Judge Stucky -- a retired Air Force Reserve colonel -- concluded with what was no doubt an Air Force pun: "Operating an inspection program on 'auto-pilot' without command input, as was done here, neither constitutes a legitimate order to test nor satisfied the requirements of M.R.E. 313." Id.

Miller is unlikely to lead to widespread invalidation of urinalysis results for at least three reasons: (1) the facts were so odd, it would be surprising if there were any other case on all fours; (2) it involved an interpretation of Air Force-specific regulations and would not likely govern urinalyses from any other service; and (3) MAJCOM SJAs will likely change their installation urinalysis program orders to provide the fail-safe that CAAF identified.

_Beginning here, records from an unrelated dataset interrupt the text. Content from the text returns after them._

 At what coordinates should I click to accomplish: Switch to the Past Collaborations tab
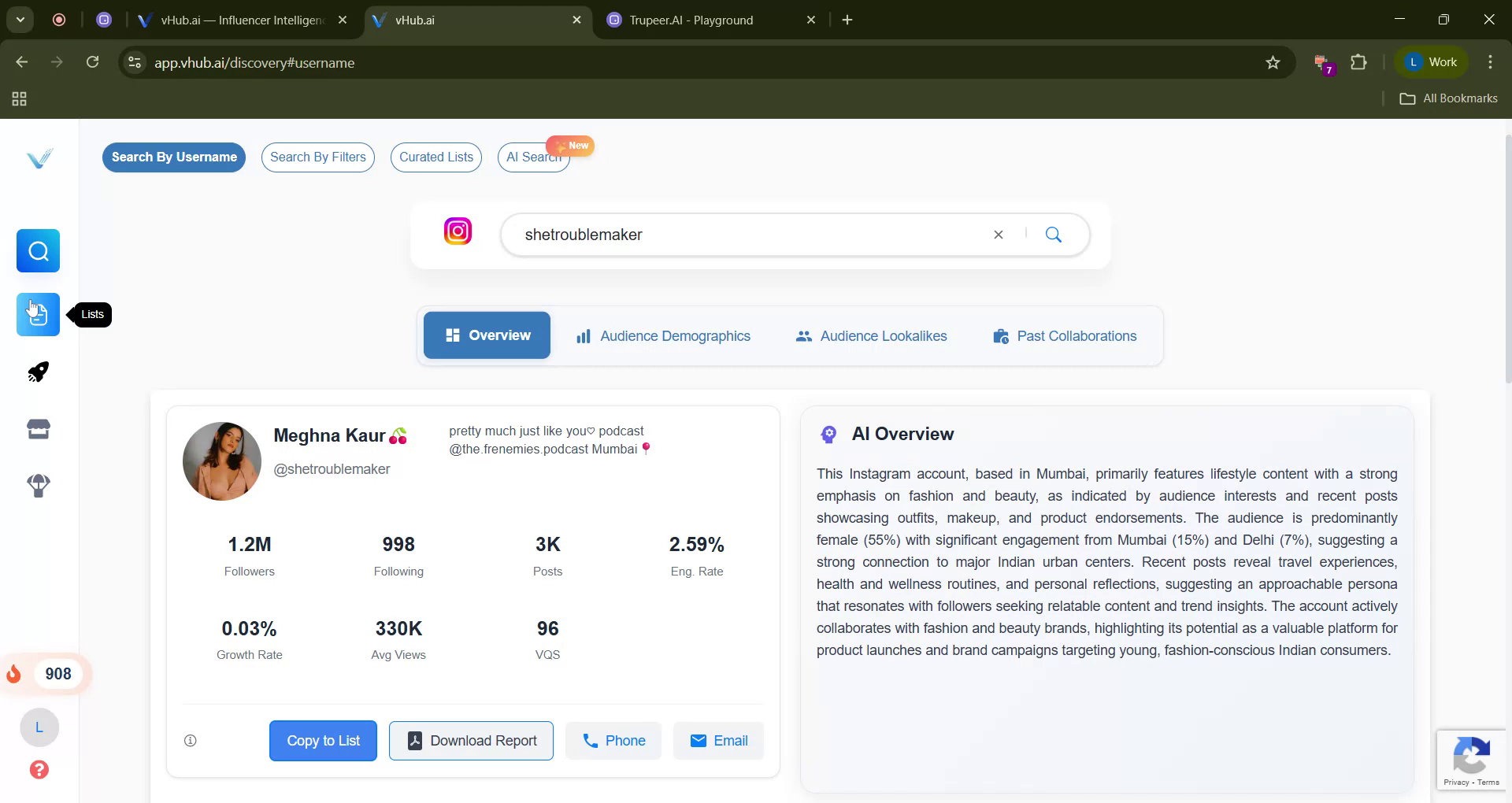pyautogui.click(x=1065, y=335)
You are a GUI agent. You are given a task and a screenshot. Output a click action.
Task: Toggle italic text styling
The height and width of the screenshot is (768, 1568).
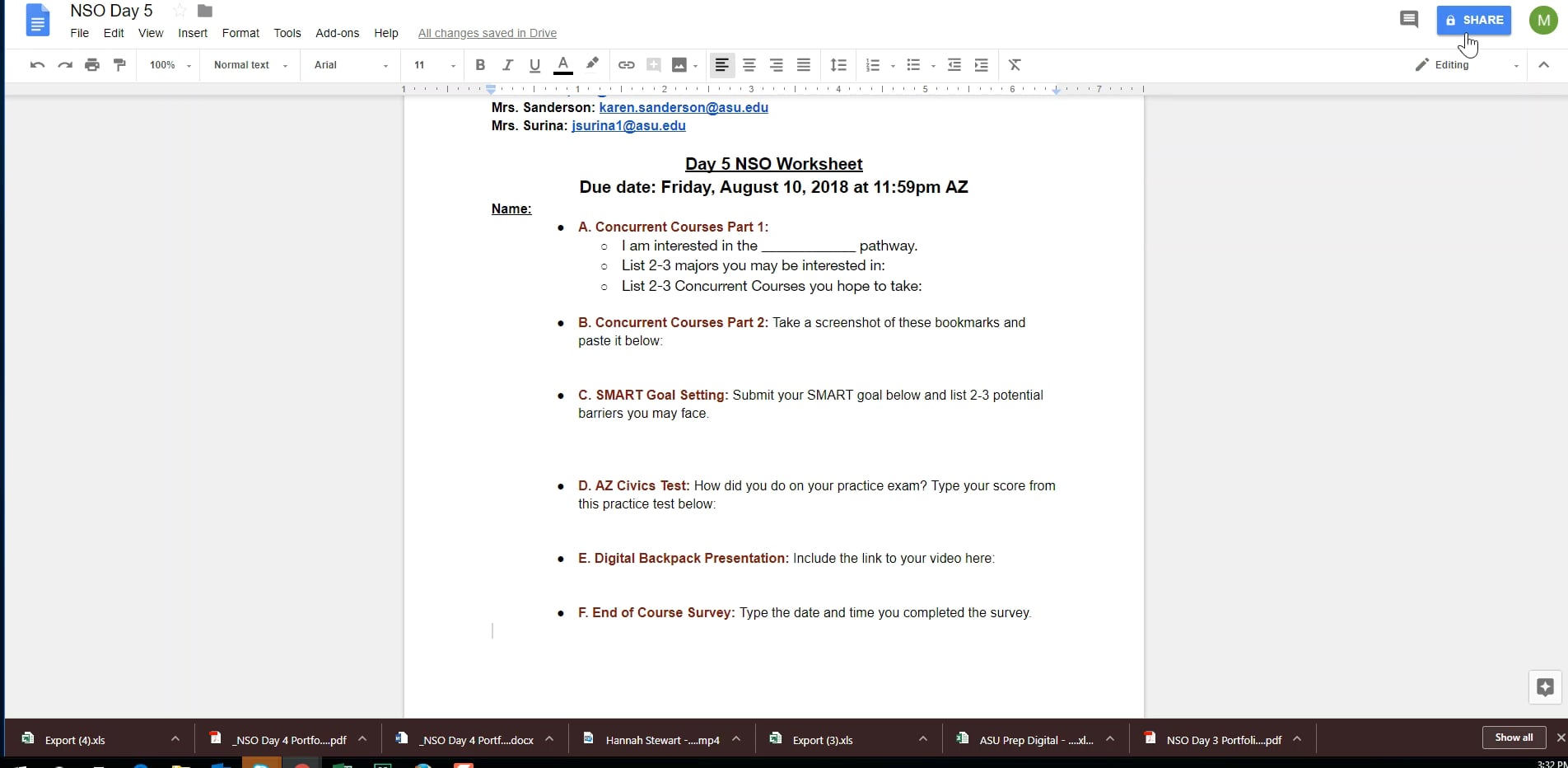[507, 65]

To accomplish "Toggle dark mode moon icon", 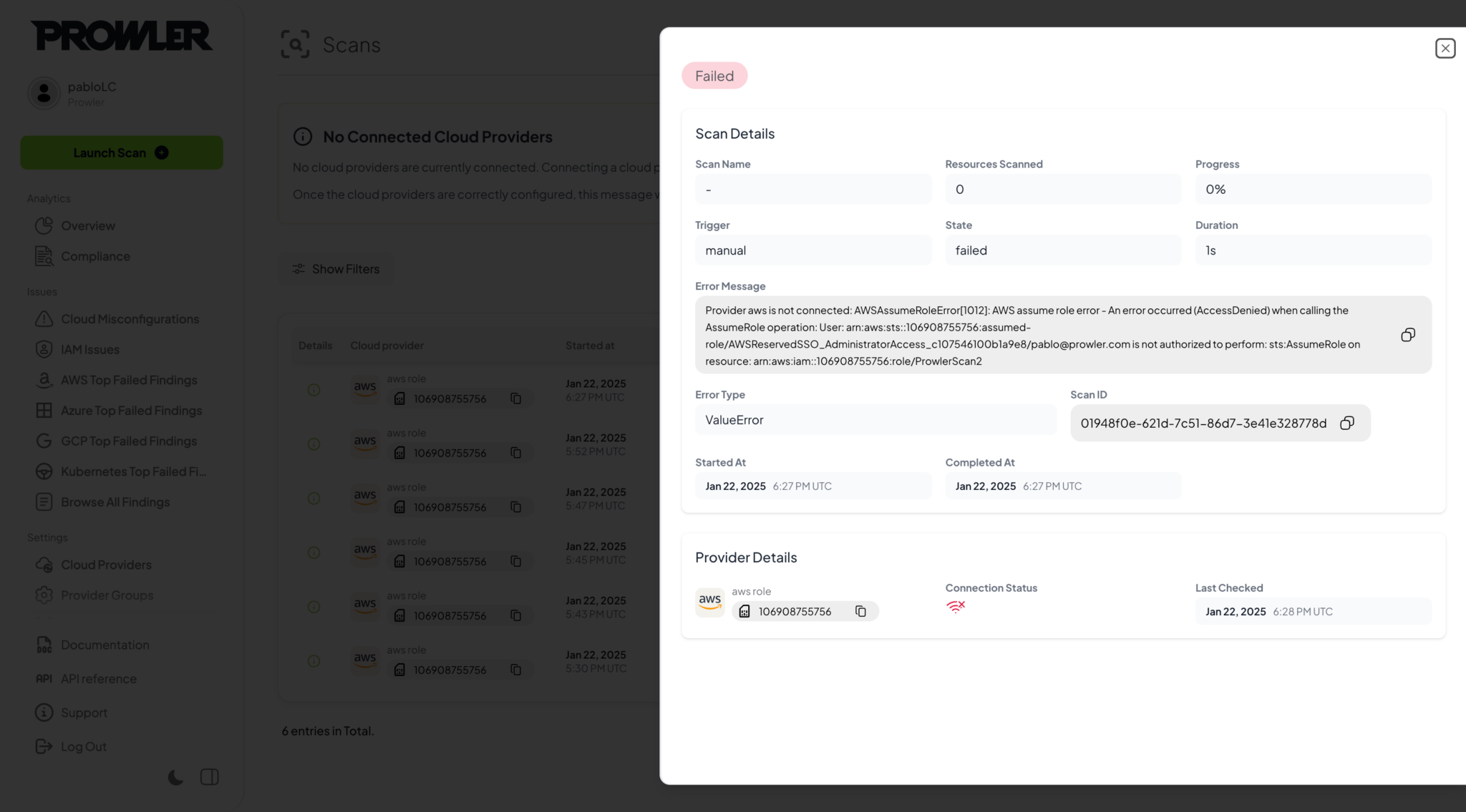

Miller continues a trend: it is the fourth of the five 2007 Air Force JAG-certified cases to be decided and it is the fourth in which the Air Force Court was affirmed. Of course, as the 3-2 split demonstrates, unlike United States v. Perez, 66 M.J. 164 (C.A.A.F. 2008) (per curiam), and United States v. Mackie, 66 M.J. 198 (C.A.A.F. 2008) (per curiam), Miller was well-suited for certification. The outcome of United States v. Melson, No. 08-5003/AF, which was orally argued on 12 March, will determine whether the Air Force Court enjoys a clean sweep on certified cases this term. (CAAF has also heard oral argument on a case certified by the Judge Advocate General of the Army: United States v. Gutierrez, No. 08-5004/AR, which was heard on St. Patrick's Day. A case certified by the Judge Advocate General of the Coast Guard on 22 April 2008, United States v. Yanger, No. 08-5006/CG, presumably won't be decided until next term.)

One consequence of the ruling is that Miller won't be the case to seek cert to review CAAF's holding in United States v. Lopez de Victoria, 66 M.J. 67 (C.A.A.F. 2008), that it has jurisdiction to review a Court of Criminal Appeals' resolution of an Article 62 appeal. That issue will lie dormant until another term - and until after a possible cert petition in Denedo v. United States, 66 M.J. 114 (C.A.A.F. 2008).

5 comments:

Anonymous said...

Why are retired Colonels sitting as judges on a civilian court?

Dwight Sullivan said...

It isn't unusual for retired reserve officers to serve on CAAF. The great Judge Everett is a retired Air Force Reserve colonel and Judge Wiss, whose time on the court was unfortunately cut so short, was a retired Navy Reserve rear admiral. My recollection is that there have been others as well, I believe including one of the original CMA judges. I'll try to check that tonight.

Anonymous said...

Why not have retired Generals then? Aren't they smarter and more experienced?

Anonymous said...

Why not have a panel of 3 merely make comments to the contestants, but then have a national call-in audience vote for the winner each week?

Dwight Sullivan said...

Judge George Latimer, one of the original three CMA judges, was a colonel in the Utah National Guard who served in combat in the Pacific during World War II. He was a Utah Supreme Court Justice when President Truman nominated him to CMA and the Senate confirmed him. See generally Jonathan Lurie, Pursuing Military Justice 6-8, 20-24 (1998).